Some may argue that obtaining control of the past is a grand and unworkable plan. After all, as historians have asked before, who owns the past? The short answer is: those who write it.

Absent sustained, sincere and rigorous efforts to present any nation's or individual's past forthrightly, the intergenerational conversation that is historical debate becomes artificial, stilted and propagandistic. This is true for research and writing based on manuscript collections, letters, public records, works in myriad fields — for the primary sources that historians draw on to craft a vision of how those who came before us lived, what they thought, and why they acted as they did. It's also true of our physical past, of the remains of those who preceded us. Whether these artifacts are recovered by archaeologists or maintained by historic preservationists, they are a priceless repository of the human experience. It's why we value old structures and why we support museums.

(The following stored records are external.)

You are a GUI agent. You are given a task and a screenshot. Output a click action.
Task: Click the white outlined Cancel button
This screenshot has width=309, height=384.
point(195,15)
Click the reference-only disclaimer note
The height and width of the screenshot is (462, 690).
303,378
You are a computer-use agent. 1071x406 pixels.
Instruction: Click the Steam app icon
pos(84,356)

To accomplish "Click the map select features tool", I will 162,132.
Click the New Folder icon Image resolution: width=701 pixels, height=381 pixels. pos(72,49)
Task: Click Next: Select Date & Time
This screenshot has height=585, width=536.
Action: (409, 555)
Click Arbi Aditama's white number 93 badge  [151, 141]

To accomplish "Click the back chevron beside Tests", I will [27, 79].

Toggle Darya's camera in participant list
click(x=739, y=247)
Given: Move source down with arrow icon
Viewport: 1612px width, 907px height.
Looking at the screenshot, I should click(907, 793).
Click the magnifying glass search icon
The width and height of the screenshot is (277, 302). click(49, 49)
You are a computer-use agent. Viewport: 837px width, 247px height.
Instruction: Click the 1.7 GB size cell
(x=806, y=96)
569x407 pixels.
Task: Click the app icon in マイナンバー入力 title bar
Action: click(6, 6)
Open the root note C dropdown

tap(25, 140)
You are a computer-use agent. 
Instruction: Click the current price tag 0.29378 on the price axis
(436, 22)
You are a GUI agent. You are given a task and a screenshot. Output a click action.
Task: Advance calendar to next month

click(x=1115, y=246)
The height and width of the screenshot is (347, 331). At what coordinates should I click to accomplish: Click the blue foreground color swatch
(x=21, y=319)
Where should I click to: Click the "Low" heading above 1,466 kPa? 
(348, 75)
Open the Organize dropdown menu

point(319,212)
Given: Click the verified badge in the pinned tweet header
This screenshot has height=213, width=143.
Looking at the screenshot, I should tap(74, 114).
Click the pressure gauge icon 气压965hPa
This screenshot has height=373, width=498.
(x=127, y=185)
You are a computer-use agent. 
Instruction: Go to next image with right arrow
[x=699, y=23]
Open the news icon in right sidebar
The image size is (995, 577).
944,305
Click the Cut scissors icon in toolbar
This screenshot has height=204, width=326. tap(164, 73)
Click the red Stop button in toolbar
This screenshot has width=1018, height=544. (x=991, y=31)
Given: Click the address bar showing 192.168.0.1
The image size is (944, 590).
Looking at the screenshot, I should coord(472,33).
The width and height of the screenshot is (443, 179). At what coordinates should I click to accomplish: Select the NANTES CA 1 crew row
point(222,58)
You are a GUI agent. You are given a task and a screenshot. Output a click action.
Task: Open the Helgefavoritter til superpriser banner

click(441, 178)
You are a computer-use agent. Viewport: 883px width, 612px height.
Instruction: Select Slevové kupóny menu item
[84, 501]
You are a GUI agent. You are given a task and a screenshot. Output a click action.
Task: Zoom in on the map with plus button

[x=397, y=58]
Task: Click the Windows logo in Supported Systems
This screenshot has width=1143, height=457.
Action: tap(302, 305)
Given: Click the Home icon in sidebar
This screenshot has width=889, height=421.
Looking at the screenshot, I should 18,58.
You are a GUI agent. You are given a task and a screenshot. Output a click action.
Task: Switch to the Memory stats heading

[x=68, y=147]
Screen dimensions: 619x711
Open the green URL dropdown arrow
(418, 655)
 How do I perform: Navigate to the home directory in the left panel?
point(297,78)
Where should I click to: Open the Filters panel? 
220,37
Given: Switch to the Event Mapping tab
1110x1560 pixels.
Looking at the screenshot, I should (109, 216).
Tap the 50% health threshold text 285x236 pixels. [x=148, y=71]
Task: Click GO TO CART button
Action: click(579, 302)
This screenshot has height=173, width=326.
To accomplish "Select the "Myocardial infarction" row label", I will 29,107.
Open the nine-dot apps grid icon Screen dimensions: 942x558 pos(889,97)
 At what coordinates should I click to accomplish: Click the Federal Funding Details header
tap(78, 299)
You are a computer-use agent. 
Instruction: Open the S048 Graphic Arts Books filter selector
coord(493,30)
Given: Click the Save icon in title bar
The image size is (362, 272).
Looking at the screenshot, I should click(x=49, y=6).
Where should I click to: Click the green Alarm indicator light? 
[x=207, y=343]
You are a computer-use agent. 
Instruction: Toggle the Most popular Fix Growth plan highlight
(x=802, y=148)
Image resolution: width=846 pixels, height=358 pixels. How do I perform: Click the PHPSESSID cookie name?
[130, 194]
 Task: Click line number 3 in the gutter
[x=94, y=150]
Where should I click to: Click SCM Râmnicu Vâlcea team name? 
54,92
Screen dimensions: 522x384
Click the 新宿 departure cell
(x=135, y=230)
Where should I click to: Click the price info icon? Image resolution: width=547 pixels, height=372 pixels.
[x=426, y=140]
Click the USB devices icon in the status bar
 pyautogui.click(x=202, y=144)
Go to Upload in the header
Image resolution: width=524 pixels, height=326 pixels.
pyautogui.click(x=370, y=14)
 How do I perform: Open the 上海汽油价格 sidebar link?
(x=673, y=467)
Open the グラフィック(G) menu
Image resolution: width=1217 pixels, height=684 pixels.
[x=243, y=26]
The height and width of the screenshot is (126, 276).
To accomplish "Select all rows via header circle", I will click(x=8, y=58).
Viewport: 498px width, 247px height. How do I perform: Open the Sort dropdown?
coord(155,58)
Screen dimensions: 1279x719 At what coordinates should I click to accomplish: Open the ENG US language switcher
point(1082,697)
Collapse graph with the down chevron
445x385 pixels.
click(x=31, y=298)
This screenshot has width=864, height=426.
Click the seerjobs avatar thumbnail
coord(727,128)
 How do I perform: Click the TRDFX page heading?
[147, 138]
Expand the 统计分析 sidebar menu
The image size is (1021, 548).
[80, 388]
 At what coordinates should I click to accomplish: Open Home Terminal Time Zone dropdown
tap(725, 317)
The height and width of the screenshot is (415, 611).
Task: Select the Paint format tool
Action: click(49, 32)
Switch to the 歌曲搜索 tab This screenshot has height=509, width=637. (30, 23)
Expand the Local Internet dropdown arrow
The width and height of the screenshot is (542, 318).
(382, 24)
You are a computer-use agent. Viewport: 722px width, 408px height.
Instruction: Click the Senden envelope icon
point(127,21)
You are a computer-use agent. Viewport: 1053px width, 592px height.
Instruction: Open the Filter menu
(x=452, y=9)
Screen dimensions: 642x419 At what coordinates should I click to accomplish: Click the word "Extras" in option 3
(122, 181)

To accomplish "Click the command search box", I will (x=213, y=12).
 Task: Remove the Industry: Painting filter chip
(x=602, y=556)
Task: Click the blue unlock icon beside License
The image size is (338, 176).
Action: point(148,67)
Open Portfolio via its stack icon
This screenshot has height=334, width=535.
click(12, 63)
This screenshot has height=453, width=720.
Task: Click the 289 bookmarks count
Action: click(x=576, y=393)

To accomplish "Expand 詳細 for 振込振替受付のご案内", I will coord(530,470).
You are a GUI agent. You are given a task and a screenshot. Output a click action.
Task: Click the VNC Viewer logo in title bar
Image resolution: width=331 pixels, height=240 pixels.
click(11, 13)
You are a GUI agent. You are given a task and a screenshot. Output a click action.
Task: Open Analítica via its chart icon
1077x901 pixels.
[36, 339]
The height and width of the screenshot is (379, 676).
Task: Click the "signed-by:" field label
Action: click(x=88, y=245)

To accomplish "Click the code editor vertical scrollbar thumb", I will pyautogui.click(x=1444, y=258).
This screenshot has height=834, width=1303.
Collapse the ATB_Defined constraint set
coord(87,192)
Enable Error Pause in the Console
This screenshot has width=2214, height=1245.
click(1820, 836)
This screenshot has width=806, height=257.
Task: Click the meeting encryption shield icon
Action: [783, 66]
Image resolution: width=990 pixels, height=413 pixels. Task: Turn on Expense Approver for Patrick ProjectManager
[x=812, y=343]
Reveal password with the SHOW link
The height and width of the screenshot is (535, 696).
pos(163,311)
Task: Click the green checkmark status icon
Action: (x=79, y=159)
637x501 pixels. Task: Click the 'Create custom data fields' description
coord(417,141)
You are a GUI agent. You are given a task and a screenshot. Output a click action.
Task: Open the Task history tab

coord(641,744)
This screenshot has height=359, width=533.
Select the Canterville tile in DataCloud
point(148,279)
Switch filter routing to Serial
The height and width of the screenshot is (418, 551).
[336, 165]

To join this conversation is to become part of a greater dialogue that, over the centuries, shapes our perceptions of who we are as a people, a civilization and a world. But to deny the past, even to the point of physically expunging the historical record from academic buildings, is to engage in a destructive folly to scrub history in the search for a more perfect future.

What Vanderbilt attempted was indeed intellectually myopic. But more importantly, it was a violation of our obligations to our descendants — and to our ancestors, whoever and wherever they were, to keep the conversation going from one generation to the next.

Winfield Myers is managing editor of the American Enterprise magazine, a publication of the American Enterprise Institute.